- **RECORDS**
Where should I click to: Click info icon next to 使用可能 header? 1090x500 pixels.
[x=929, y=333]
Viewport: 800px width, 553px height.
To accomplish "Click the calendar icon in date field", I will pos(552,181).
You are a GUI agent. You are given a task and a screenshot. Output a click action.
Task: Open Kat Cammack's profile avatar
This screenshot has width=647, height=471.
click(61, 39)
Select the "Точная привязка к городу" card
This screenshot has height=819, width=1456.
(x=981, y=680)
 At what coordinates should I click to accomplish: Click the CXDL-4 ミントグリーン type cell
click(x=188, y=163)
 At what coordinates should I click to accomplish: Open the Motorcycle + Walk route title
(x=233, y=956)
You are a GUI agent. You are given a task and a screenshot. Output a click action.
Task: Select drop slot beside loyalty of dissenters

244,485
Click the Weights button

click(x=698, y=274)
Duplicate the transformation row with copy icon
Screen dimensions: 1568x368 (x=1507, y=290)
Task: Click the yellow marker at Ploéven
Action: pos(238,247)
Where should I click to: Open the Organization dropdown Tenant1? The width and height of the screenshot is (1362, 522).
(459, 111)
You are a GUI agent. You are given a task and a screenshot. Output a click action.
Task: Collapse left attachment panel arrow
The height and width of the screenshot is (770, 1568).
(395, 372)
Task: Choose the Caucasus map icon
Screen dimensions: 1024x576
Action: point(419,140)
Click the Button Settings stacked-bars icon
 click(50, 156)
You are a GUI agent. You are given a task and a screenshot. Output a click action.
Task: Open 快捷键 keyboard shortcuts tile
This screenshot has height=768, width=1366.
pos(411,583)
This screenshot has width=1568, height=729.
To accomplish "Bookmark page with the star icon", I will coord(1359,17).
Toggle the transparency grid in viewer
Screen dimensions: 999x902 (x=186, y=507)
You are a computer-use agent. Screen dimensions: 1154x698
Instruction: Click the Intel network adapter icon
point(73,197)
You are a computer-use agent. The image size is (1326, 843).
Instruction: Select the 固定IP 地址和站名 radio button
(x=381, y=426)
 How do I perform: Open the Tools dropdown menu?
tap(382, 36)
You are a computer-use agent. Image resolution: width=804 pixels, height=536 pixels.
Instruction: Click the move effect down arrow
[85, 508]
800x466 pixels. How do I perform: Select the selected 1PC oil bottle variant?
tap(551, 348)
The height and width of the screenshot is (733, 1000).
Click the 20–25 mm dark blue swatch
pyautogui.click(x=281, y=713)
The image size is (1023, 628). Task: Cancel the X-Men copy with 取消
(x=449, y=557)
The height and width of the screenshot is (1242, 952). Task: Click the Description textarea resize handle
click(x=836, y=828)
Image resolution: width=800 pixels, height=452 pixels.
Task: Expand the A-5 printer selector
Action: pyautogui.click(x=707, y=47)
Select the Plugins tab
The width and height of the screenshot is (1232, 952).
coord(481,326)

- **WHAT IS EXPECTED**
Would you reproduce the whole listing exactly as it stands?

- **ANSWER TO THIS PROBLEM**
Where should I click to: Click info icon next to 使用可能 header? 1090x500 pixels.
[x=929, y=333]
Viewport: 800px width, 553px height.
To accomplish "Click the calendar icon in date field", I will pos(552,181).
You are a GUI agent. You are given a task and a screenshot. Output a click action.
Task: Open Kat Cammack's profile avatar
This screenshot has width=647, height=471.
click(61, 39)
Select the "Точная привязка к городу" card
This screenshot has height=819, width=1456.
(x=981, y=680)
 At what coordinates should I click to accomplish: Click the CXDL-4 ミントグリーン type cell
click(x=188, y=163)
 At what coordinates should I click to accomplish: Open the Motorcycle + Walk route title
(x=233, y=956)
You are a GUI agent. You are given a task and a screenshot. Output a click action.
Task: Select drop slot beside loyalty of dissenters

244,485
Click the Weights button

click(x=698, y=274)
Duplicate the transformation row with copy icon
Screen dimensions: 1568x368 (x=1507, y=290)
Task: Click the yellow marker at Ploéven
Action: pos(238,247)
Where should I click to: Open the Organization dropdown Tenant1? The width and height of the screenshot is (1362, 522).
(459, 111)
You are a GUI agent. You are given a task and a screenshot. Output a click action.
Task: Collapse left attachment panel arrow
The height and width of the screenshot is (770, 1568).
(395, 372)
Task: Choose the Caucasus map icon
Screen dimensions: 1024x576
Action: point(419,140)
Click the Button Settings stacked-bars icon
 click(50, 156)
You are a GUI agent. You are given a task and a screenshot. Output a click action.
Task: Open 快捷键 keyboard shortcuts tile
This screenshot has height=768, width=1366.
pos(411,583)
This screenshot has width=1568, height=729.
To accomplish "Bookmark page with the star icon", I will coord(1359,17).
Toggle the transparency grid in viewer
Screen dimensions: 999x902 (x=186, y=507)
You are a computer-use agent. Screen dimensions: 1154x698
Instruction: Click the Intel network adapter icon
point(73,197)
You are a computer-use agent. The image size is (1326, 843).
Instruction: Select the 固定IP 地址和站名 radio button
(x=381, y=426)
 How do I perform: Open the Tools dropdown menu?
tap(382, 36)
You are a computer-use agent. Image resolution: width=804 pixels, height=536 pixels.
Instruction: Click the move effect down arrow
[85, 508]
800x466 pixels. How do I perform: Select the selected 1PC oil bottle variant?
tap(551, 348)
The height and width of the screenshot is (733, 1000).
Click the 20–25 mm dark blue swatch
pyautogui.click(x=281, y=713)
The image size is (1023, 628). Task: Cancel the X-Men copy with 取消
(x=449, y=557)
The height and width of the screenshot is (1242, 952). Task: Click the Description textarea resize handle
click(x=836, y=828)
Image resolution: width=800 pixels, height=452 pixels.
Task: Expand the A-5 printer selector
Action: pyautogui.click(x=707, y=47)
Select the Plugins tab
The width and height of the screenshot is (1232, 952).
coord(481,326)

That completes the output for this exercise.